Play fighting. My two look like this when they're going at it.


----------



## Augustine (Nov 27, 2014)

Wow, your black and white kitty looks just like my girl, Ammy.

Also, that's definitely play-fighting.


----------



## KsKatt (Jul 6, 2014)

MowMow, you just stand by and watch? You make no attempt to break it up? Do you have a deal with the vet you can drop by and pick up antibiotics for the abscesses?


----------



## ArtNJ (May 18, 2011)

KsKatt said:


> MowMow, you just stand by and watch? You make no attempt to break it up? Do you have a deal with the vet you can drop by and pick up antibiotics for the abscesses?


Wow, yeah, I've had to pay for surgical treatment of abscesses from my own cat's fighting in the past, and I'm right there with you KsKatt, I would NEVER let my cat's fight like this (MowMow's cats) with each other. I mean, MowMow is a long time vet, knows whats what, but AFAIK, for most cats, a fight like that video is one step away from a bite, abscess, a big vet bill and a very unhappy kitty wearing the cone of shame. 

I gather that its kind of rare for two cats in the same house to actually bite each other, but it definitely does happen, and the build up sounds and looks exactly like that video.


----------



## MowMow (Nov 6, 2010)

None of my cats have ever had to visit the vet for a bite or scratch.

Not once in all this time has anyone ever broken skin except for the occasional nose scratch and when their nails are kept properly trimmed, that doesn't happen either. 

I've learned that stepping in just makes it a bigger issue and the fight lasts longer. I let them work it out and then it's over. They are co grooming, snoozing together, and friendly buddies in a few hours. If I step in, the instigator will continue to stalk the other cat until they can start up the fight again.

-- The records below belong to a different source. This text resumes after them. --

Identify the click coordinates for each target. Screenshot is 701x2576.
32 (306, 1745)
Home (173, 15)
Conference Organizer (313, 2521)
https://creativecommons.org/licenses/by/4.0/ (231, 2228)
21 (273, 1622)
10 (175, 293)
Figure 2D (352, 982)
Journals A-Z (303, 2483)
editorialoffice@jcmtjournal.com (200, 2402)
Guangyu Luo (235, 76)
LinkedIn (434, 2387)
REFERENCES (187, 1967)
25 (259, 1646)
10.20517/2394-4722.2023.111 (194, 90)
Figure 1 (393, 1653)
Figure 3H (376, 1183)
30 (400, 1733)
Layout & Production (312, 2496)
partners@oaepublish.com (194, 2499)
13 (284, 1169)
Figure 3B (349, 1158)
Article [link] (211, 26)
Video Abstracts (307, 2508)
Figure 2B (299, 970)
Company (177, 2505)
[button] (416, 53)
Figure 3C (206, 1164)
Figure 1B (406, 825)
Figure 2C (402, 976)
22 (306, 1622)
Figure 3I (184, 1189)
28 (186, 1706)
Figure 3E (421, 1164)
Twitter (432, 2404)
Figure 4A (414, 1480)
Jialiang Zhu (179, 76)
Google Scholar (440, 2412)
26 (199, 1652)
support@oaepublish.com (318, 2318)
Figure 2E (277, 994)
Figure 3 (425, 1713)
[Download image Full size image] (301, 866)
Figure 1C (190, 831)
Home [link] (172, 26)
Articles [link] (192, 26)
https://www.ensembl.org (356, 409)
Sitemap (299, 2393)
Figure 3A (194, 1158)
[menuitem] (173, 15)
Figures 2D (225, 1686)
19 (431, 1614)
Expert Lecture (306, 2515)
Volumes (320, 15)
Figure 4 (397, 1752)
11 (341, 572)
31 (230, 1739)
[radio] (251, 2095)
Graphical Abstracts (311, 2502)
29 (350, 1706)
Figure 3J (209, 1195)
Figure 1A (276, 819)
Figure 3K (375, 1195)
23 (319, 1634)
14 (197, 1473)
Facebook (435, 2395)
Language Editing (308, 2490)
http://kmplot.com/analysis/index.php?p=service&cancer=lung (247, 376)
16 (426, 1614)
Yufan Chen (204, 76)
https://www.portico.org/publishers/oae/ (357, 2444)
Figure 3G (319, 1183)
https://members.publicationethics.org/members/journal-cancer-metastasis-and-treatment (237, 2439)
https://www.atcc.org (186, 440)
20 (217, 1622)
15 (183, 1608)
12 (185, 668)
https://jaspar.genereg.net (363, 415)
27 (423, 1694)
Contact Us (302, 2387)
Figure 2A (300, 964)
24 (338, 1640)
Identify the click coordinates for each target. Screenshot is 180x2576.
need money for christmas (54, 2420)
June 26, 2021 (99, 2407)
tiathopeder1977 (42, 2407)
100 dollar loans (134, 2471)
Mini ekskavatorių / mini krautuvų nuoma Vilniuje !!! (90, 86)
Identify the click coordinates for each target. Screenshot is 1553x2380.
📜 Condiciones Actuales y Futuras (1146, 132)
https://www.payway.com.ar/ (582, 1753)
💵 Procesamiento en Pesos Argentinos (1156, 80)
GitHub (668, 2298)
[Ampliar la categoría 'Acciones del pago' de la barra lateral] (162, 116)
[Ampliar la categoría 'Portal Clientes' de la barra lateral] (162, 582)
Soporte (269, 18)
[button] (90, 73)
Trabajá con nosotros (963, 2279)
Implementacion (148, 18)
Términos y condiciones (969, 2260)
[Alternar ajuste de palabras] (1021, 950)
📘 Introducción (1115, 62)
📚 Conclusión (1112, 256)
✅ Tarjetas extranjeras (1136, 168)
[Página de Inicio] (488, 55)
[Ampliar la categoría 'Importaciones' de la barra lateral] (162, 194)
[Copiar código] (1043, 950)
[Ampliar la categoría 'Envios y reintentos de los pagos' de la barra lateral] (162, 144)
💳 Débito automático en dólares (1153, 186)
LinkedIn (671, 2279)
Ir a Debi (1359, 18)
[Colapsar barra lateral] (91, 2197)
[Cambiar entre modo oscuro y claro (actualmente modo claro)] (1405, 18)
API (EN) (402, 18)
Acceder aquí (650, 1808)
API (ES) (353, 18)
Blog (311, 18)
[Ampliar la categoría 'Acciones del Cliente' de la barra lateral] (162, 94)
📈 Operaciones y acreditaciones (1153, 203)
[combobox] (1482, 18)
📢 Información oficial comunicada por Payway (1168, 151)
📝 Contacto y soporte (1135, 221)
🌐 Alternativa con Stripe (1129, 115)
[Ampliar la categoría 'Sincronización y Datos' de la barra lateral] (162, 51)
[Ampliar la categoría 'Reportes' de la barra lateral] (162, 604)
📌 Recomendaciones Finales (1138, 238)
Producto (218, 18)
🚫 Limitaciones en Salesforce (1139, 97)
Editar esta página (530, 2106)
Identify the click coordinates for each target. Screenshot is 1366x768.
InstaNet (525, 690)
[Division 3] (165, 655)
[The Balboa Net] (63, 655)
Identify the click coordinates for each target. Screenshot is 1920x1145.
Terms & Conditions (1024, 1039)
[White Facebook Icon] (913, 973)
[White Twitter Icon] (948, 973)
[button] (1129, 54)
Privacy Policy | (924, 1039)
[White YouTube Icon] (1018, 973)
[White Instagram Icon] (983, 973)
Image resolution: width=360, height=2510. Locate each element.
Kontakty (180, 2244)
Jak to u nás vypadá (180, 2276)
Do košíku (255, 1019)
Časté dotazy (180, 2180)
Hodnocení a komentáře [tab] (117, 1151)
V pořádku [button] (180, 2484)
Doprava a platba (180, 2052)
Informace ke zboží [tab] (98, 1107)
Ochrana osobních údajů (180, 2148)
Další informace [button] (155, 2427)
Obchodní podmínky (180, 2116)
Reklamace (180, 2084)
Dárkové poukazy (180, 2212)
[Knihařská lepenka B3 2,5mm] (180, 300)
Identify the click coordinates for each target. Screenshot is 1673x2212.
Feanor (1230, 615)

As long as no one is getting hurt, I'm happy to let them work it out among themselves. THe two that fight both know that if they are losing running to me is an instant way to end the fight. Both have run to me on occasion and the other cat backs off immediately.


----------



## MowMow (Nov 6, 2010)

*aren't kept properly trimmed.


----------



## bluemilk (Oct 3, 2005)

Wow, Krissy! Sounds like there's never a dull moment!


----------



## MowMow (Nov 6, 2010)

Just to clarify ... the video i posted was *NOT* of my cats. I said that SOUNDED like my cats.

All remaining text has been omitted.